• REQUIRED ACTION A: According to the article on summer heat in the Hamptons, why does the CDC advise against drinking very cold liquids?
• REQUIRED ACTION B: Reproduce the stretch of the article on summer heat in the Hamptons from "As of 1 p.m." through "any heat-related calamities.".

• PASSAGE TO READ:
»»

Beat the Hamptons Heat

If you’re on the East End for this Independence Day weekend, you know summer in the Hamptons is heating up—literally.

As of 1 p.m. on Saturday, the local weather has topped at about 85 degrees (in Southampton), according to Accuweather.com, but with 68 percent humidity and the blazing sun, it feels more like 97 degrees (that’s Accuweather’s official RealFeel® temp). While we’re far from the truly punishing heat in the city (RealFeel® temp is 101 degrees there), it’s still important to prepare and avoid any heat-related calamities.

The Center for Disease Control (CDC) has a list of measures to take in order to remain safe during extreme heat, the first of which, of course, is to drink more fluids and remain hydrated regardless of activity level. Stay away from liquids that contain alcohol (duh!), caffeine or large amounts of sugar, as these actually cause you to lose more body fluid. The CDC also notes that, despite our desire to do so, drinking very cold liquids is a bad idea because they can cause stomach cramps.

If you are able, stay inside your nice, air-conditioned home or, if you don’t have AC (so sorry if this is the case), stay with a friend or family member who does, or spend some time in an air-conditioned public place, like K-Mart or your local library. The CDC says even a few hours spent in air conditioning can help your body stay cooler when you return to the heat. Remember, midday is the hottest time, and things will cool down after those peak hours. The temperature begins decreasing after about 1 p.m. and by 8 p.m. Saturday night, for example, Accuweather says it will drop to 77 degrees—and feel like it.

CDC also notes that electric fans can provide some comfort, but fans won’t prevent heat-related illness in extremely high temperatures. Try taking a cool shower or bath, or jumping into the ocean, if you can find a parking space at the beach. Wear lightweight, light-colored and loose-fitting clothing and never, EVER (event he CDC uses all caps here) leave someone in a closed, parked vehicle. That goes double for dogs, people. Leaving a dog in the car is very dangerous. They have higher body temperatures than humans and the windshield acts like a magnifying glass increasing the heat and power of the sun, even as it gets closer to evening. Shame on you, whoever left their dog locked inside their car in the TJ Maxx parking lot two weeks ago—you know who you are!

Keep a special eye on infants and young children, people aged 65 years and older, the mentally or physically ill (especially with heart disease of high blood pressure) and limit activity, as much as possible, to morning and evening hours. Finally, make sure to rest often, preferably in the shade or air-conditioning, and wear sunscreen, broad spectrum, SPF 15 or higher.

Keep this tips close at hand. You’ll be needing them for the remainder of the weekend, and the rest of this summer.

««

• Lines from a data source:
»»

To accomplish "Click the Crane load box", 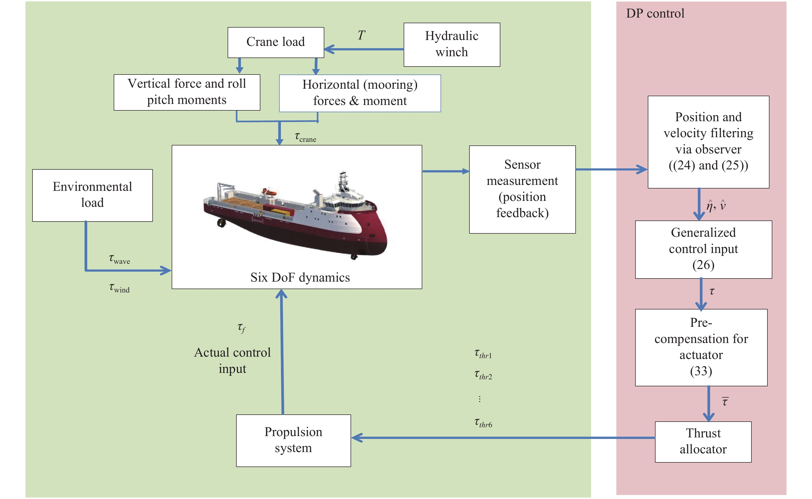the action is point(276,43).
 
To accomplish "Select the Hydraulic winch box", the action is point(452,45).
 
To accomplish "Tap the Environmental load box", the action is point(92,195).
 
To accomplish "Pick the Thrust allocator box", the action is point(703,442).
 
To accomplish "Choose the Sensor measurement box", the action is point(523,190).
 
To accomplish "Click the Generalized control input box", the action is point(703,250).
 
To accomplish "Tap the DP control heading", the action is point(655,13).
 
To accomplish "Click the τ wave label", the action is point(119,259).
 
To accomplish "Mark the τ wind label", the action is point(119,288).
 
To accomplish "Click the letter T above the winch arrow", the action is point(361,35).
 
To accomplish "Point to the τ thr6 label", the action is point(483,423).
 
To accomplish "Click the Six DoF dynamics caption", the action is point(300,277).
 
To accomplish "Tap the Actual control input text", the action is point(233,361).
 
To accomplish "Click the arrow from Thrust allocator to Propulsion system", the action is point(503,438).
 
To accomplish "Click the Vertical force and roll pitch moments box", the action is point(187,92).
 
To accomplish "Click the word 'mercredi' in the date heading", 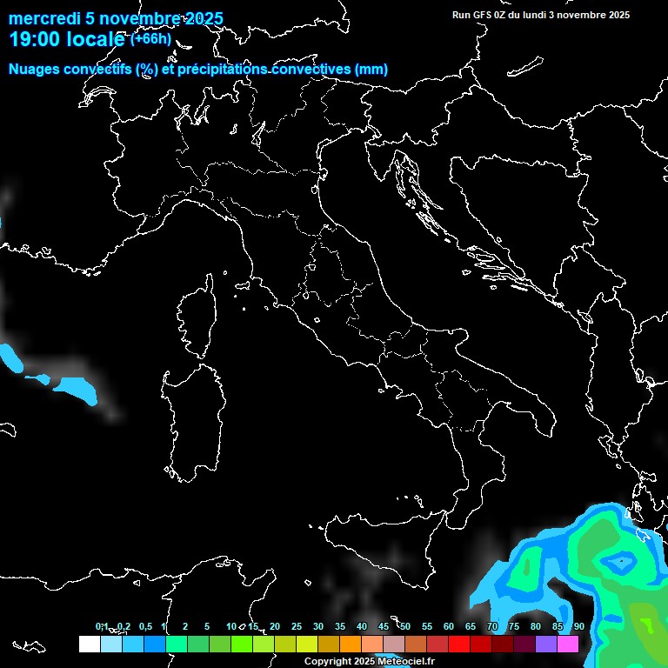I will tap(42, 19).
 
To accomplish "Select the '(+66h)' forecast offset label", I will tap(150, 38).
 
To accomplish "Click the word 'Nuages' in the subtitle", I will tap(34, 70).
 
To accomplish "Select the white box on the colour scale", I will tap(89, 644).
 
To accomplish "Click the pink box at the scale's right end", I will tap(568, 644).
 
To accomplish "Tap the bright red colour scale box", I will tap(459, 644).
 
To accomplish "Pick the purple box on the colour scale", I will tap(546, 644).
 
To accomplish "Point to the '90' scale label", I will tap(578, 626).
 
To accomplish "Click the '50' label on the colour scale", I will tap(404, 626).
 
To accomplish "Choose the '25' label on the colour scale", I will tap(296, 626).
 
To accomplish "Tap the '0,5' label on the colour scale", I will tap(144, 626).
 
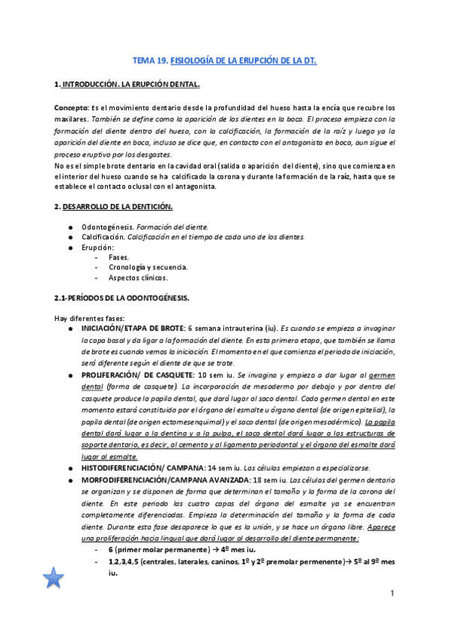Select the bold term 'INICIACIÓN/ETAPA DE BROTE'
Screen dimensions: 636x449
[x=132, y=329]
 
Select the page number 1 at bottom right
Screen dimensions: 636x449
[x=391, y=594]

««

• EXERCISE SOLUTION A: Very cold liquids can cause stomach cramps.

• EXERCISE SOLUTION B:
As of 1 p.m. on Saturday, the local weather has topped at about 85 degrees (in Southampton), according to Accuweather.com, but with 68 percent humidity and the blazing sun, it feels more like 97 degrees (that’s Accuweather’s official RealFeel® temp). While we’re far from the truly punishing heat in the city (RealFeel® temp is 101 degrees there), it’s still important to prepare and avoid any heat-related calamities.